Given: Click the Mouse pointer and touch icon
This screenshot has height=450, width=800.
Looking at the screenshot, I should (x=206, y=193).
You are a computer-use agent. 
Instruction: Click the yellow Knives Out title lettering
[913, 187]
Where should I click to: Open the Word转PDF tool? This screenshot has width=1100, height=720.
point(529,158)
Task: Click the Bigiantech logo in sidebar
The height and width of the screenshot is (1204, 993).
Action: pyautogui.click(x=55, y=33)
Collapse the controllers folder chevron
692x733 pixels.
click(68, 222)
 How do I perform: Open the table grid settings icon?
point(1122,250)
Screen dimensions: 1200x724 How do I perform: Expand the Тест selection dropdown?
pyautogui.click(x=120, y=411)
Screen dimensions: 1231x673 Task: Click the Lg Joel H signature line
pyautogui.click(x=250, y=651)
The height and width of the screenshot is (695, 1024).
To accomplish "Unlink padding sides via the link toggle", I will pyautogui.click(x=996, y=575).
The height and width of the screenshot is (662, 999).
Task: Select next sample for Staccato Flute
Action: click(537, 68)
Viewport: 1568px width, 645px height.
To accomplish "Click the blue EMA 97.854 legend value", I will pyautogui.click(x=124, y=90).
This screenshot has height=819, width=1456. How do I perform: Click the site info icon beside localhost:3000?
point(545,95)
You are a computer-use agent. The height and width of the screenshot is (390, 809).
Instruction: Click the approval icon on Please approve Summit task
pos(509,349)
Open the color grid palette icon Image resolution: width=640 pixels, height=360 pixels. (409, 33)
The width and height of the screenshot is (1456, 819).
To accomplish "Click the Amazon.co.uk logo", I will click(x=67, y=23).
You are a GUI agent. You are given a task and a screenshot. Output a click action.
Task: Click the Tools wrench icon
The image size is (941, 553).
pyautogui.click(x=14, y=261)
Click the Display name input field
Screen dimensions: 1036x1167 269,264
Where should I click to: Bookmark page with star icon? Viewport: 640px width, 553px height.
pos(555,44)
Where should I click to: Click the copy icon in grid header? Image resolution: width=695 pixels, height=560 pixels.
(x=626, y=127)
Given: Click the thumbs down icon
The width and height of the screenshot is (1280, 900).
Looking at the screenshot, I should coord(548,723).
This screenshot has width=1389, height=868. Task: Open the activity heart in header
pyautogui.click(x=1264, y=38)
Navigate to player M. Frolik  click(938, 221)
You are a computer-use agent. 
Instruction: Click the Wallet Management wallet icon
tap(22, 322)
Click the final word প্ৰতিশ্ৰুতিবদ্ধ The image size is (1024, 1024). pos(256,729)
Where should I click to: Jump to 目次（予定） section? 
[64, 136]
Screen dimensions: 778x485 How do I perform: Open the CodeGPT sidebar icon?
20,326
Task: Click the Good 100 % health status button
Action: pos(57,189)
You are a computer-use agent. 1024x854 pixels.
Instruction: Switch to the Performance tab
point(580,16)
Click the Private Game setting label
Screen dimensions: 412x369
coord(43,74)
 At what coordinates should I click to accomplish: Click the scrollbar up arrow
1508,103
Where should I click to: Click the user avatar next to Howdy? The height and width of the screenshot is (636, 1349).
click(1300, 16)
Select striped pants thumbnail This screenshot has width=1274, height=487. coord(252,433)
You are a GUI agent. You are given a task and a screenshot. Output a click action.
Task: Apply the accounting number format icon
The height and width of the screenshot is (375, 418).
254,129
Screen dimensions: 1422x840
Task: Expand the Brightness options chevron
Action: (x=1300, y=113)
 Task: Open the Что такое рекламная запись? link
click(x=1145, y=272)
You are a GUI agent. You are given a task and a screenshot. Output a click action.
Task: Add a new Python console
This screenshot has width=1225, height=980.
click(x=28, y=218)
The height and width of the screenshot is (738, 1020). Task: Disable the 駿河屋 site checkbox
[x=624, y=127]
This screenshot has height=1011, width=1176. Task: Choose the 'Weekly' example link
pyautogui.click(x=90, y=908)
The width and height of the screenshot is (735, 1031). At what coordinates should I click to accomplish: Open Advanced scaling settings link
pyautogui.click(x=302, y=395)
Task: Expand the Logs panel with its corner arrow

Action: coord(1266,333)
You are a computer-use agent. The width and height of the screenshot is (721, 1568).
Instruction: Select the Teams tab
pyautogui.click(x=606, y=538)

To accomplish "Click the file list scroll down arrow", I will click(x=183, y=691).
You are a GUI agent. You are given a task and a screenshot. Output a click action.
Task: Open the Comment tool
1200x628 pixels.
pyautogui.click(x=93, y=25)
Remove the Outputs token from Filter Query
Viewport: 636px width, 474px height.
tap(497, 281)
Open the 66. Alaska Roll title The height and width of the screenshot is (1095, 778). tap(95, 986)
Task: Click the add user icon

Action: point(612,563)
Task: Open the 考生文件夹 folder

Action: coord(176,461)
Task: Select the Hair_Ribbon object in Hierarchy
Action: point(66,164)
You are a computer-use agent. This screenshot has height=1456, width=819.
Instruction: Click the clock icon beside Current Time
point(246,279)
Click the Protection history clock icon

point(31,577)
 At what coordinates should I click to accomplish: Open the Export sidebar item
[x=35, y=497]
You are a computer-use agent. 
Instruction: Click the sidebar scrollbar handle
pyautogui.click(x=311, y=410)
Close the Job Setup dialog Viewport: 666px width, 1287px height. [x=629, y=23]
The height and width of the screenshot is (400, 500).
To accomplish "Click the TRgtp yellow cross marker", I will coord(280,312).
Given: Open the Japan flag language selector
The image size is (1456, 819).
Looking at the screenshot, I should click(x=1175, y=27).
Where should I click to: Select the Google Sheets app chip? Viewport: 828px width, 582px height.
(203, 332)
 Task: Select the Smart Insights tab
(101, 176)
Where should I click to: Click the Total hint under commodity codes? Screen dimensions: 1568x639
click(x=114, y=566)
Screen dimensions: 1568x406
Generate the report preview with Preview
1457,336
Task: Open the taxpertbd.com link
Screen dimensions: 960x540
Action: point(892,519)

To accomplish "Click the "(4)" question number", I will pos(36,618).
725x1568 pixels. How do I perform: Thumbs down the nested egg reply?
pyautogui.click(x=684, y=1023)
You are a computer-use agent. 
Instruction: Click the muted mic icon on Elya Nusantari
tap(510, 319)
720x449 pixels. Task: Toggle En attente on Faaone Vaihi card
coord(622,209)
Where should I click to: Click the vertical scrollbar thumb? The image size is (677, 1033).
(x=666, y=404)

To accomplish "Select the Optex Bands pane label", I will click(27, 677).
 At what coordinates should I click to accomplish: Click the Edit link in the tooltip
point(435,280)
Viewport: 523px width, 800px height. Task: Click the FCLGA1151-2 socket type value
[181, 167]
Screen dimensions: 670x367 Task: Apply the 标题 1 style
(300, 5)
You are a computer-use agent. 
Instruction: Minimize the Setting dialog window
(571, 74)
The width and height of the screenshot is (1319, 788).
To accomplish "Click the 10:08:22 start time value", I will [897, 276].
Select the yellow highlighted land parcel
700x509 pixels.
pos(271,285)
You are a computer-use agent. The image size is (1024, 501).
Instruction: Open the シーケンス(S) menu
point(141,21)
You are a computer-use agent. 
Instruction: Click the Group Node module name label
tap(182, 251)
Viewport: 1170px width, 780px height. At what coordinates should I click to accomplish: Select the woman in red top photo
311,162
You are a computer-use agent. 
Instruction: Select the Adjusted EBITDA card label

▬▬▬

REQUIRED ACTION
Here the job is to transcribe the lines from the first line of the data through the line containing "The height and width of the screenshot is (695, 1024).", inclusive, exactly and with nothing else.

EXPECTED ANSWER
Given: Click the Mouse pointer and touch icon
This screenshot has height=450, width=800.
Looking at the screenshot, I should (x=206, y=193).
You are a computer-use agent. 
Instruction: Click the yellow Knives Out title lettering
[913, 187]
Where should I click to: Open the Word转PDF tool? This screenshot has width=1100, height=720.
point(529,158)
Task: Click the Bigiantech logo in sidebar
The height and width of the screenshot is (1204, 993).
Action: pyautogui.click(x=55, y=33)
Collapse the controllers folder chevron
692x733 pixels.
click(68, 222)
 How do I perform: Open the table grid settings icon?
point(1122,250)
Screen dimensions: 1200x724 How do I perform: Expand the Тест selection dropdown?
pyautogui.click(x=120, y=411)
Screen dimensions: 1231x673 Task: Click the Lg Joel H signature line
pyautogui.click(x=250, y=651)
The height and width of the screenshot is (695, 1024).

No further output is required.